各成分の配合量を表2に示す通りに変更したこと以外は、試験例2と同様にして、樹脂組成物を各々得た。
イオン液体(5)及び金属酸化物(1)を、表3に示す化合物等に変更したこと以外は、試験例5と同様にして、樹脂組成物を各々得た。
ベーカー式フィルムアプリケーターを用いて、テフロン(登録商標)シート(中興化成工業社製、「スカイブドテープMSF−100」)に、樹脂組成物を塗布した。その際、乾燥後の厚みが約100μmになるように塗布量を調節した。塗布後のシートを、乾燥機(エスペック社製、「SPH(H)−102」)にて100℃で30分乾燥した後、180℃で2時間硬化させた。硬化物を、テフロン(登録商標)シートから手で剥離した。
上記1)で得た誘電エラストマーに金スパッタを両面に施し電極とし試験片を作製した。試験片をインピーダンスアナライザ(YHP社製、「4192A−LF」)にて両電極に電流が流れるようにセットし、1kHzで静電容量値を測定した。測定した静電容量値より比誘電率を算出した。
上記1)で得た誘電エラストマーシートをダンベル状2号形に抜き試験片とした。作製した試験片を引っ張り試験機(島津製作所社製、「AGS−1kNX」)にて初期弾性率を測定した。弾性率が低いほど柔軟性が高いと判断することができる。
上記1)で得た誘電エラストマーシートを抵抗率計(三菱ケミカルアナリテック社製、「ハイレスターUP MCP−HT450」)にて測定した。
試験例3〜7は、金属酸化物に、アルコキシシリル基を有するイオン液体が所定量担持した複合体粒子を用いた例である。これに対し、試験例1はイオン液体のみを使用した点で、試験例9は金属酸化物のみを使用した点で、試験例2、8は金属酸化物とアルコキシシリル基を有するイオン液体とを併用しているものの、イオン液体の担持量が本発明で規定した範囲外である点で、試験例3〜7とそれぞれ相違する。このような相違の下、誘電エラストマーとしたときの素子の比誘電率を比較すると、試験例3〜7では、試験例1、2、8及び9に比較して比誘電率が著しく高いことが分かった。
なお、試験例1〜9では、イオン液体を含まなくても、すなわち試験例9でもある程度の柔軟性を奏することができるように樹脂との配合比を設定し、試験を行った。それにも関わらず、試験例3〜7では試験例9よりも弾性率が低くなっており、柔軟性が向上したことが分かった。

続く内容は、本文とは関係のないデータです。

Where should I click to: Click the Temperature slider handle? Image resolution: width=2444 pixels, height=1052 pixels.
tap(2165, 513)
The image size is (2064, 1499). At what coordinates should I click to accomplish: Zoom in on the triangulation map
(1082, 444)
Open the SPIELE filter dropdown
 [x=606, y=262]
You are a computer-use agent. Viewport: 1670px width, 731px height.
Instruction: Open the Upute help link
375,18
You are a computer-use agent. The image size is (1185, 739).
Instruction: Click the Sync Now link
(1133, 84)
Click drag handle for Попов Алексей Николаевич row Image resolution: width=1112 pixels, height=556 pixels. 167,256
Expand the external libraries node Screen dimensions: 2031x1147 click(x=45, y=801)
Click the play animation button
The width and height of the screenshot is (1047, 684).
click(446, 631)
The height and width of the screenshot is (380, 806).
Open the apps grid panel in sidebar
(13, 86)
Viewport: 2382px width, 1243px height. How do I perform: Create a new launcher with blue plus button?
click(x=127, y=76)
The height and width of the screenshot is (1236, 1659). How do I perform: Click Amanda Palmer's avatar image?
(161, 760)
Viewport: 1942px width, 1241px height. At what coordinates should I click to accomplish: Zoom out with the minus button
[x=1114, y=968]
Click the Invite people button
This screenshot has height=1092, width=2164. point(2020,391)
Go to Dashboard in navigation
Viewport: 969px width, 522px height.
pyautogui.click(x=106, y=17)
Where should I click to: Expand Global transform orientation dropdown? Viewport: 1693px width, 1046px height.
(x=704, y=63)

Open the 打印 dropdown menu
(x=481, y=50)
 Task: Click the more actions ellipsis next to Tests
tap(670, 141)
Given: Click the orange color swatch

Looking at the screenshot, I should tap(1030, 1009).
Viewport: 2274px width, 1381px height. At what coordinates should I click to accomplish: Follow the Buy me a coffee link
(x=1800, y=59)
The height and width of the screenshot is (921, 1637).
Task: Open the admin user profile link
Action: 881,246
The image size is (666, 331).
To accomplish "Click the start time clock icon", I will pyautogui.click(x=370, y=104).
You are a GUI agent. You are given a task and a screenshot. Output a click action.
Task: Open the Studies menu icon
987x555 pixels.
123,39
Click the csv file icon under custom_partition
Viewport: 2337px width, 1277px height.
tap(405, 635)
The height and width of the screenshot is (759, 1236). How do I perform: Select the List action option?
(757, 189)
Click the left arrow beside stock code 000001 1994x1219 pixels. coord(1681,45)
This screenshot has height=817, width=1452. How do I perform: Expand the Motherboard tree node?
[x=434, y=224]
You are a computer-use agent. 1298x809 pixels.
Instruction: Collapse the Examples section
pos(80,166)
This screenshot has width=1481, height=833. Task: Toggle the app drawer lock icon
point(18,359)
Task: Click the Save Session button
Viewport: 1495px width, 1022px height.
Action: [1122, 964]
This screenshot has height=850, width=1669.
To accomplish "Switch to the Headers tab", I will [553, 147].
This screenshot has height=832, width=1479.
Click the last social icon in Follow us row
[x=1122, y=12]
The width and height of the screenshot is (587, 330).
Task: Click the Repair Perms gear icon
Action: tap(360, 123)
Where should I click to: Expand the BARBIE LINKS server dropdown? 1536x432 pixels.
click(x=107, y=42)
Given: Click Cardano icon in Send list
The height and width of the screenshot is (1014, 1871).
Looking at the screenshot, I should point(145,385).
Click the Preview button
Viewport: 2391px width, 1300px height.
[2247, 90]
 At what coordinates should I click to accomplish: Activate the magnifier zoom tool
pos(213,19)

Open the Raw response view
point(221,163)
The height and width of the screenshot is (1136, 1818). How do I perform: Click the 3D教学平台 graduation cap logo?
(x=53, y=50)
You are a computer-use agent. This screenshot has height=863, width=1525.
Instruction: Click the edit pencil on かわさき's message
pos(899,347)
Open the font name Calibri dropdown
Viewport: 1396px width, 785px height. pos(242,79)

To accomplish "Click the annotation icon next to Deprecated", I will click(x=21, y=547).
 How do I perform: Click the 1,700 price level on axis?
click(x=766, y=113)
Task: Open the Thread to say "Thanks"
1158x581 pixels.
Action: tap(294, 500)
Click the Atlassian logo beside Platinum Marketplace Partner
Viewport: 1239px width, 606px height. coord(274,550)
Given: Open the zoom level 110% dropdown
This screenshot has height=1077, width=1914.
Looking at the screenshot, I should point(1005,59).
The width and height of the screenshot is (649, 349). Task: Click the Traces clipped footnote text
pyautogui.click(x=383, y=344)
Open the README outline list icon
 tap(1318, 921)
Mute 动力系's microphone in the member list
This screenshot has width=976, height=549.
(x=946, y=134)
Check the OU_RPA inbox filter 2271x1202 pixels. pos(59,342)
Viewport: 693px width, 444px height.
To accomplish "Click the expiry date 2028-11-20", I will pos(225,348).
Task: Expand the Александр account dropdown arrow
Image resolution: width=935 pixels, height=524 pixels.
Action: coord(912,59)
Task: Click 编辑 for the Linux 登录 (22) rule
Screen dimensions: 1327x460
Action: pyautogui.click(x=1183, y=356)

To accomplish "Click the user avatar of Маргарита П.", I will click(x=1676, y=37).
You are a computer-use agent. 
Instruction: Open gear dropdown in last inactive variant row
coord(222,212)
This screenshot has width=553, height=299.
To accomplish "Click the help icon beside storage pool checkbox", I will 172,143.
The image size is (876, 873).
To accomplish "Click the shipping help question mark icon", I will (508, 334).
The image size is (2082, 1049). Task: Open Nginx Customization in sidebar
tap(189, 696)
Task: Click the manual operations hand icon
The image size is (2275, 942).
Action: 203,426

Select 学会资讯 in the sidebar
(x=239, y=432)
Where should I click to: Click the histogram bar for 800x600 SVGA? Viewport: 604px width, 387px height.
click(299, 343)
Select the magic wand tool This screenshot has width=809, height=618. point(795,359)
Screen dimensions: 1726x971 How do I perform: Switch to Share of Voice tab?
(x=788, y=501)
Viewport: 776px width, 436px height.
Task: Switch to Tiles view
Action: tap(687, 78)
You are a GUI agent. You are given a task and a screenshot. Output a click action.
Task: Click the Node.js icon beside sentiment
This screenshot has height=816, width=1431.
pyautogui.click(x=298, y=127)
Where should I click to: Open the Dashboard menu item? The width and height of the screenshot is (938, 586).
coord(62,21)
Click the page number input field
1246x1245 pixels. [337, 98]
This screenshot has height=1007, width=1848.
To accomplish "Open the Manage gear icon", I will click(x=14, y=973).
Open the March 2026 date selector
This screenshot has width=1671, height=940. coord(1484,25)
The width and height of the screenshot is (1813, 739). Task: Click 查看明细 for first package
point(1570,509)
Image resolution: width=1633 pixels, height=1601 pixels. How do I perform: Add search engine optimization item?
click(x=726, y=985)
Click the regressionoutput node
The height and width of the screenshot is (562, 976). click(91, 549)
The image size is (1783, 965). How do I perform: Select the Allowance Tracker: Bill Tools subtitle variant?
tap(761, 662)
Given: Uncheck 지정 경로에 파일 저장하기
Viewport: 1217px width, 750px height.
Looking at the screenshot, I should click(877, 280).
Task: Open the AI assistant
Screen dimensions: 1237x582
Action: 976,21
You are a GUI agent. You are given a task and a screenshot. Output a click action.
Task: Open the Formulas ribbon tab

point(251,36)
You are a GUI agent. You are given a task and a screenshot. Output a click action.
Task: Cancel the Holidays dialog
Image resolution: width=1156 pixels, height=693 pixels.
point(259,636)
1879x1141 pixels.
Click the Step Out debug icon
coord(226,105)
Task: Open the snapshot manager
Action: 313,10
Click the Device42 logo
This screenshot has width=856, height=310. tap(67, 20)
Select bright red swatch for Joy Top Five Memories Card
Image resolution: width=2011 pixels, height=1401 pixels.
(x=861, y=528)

まず、ケッチェンブラック(ライオン・スペシャリティ・ケミカルズ社製、「ケッチェンブラックEC300J」)4部、シリコーン樹脂(信越化学工業社製、「KE−1316」)18部、硬化剤(信越化学工業社製、「CAT−1316」)1.8部、及び、キシレン1.3部を混合することで、電極用塗工液を作製した。
上記1)で作製したシート状の硬化物(誘電エラストマー)の両面に、電極用塗工液膜を塗布した。塗布後のシートを、乾燥機(エスペック社製、「SPH(H)−102」)にて100℃で30分乾燥した後、180℃で2時間硬化させ、誘電エラストマー素子を得た。
Claims (7)
- 金属酸化物に、アルコキシシリル基を有するイオン液体が担持した複合体粒子であって、
該イオン液体の担持量は、該金属酸化物100重量部に対し1〜40重量部である
ことを特徴とする複合体粒子。 - 前記イオン液体は、アンモニウムカチオン、ホスホニウムカチオン及びスルホニウムカチオンからなる群より選択される少なくとも1種を含む
ことを特徴とする請求項1に記載の複合体粒子。 - 前記金属酸化物は、
Ba、Sr及びCaからなるA群より選択される少なくとも1種の元素と、Ti、Zr、Zn、Mg、Al及びSiからなるB群より選択される少なくとも1種の元素とを含む複合金属酸化物、及び/又は、
該B群より選択される1種の元素を含む単一金属酸化物である
ことを特徴とする請求項1又は2に記載の複合体粒子。 - 請求項1〜3のいずれかに記載の複合体粒子と、樹脂とを含む
ことを特徴とする樹脂組成物。 - 前記樹脂は、シリコーン樹脂を含む
ことを特徴とする請求項4に記載の樹脂組成物。 - 請求項4又は5に記載の樹脂組成物を用いて作製された
ことを特徴とする誘電エラストマー。 - 一対の電極間に、請求項6に記載の誘電エラストマーが配置された構成を有する
ことを特徴とするトランスデューサー。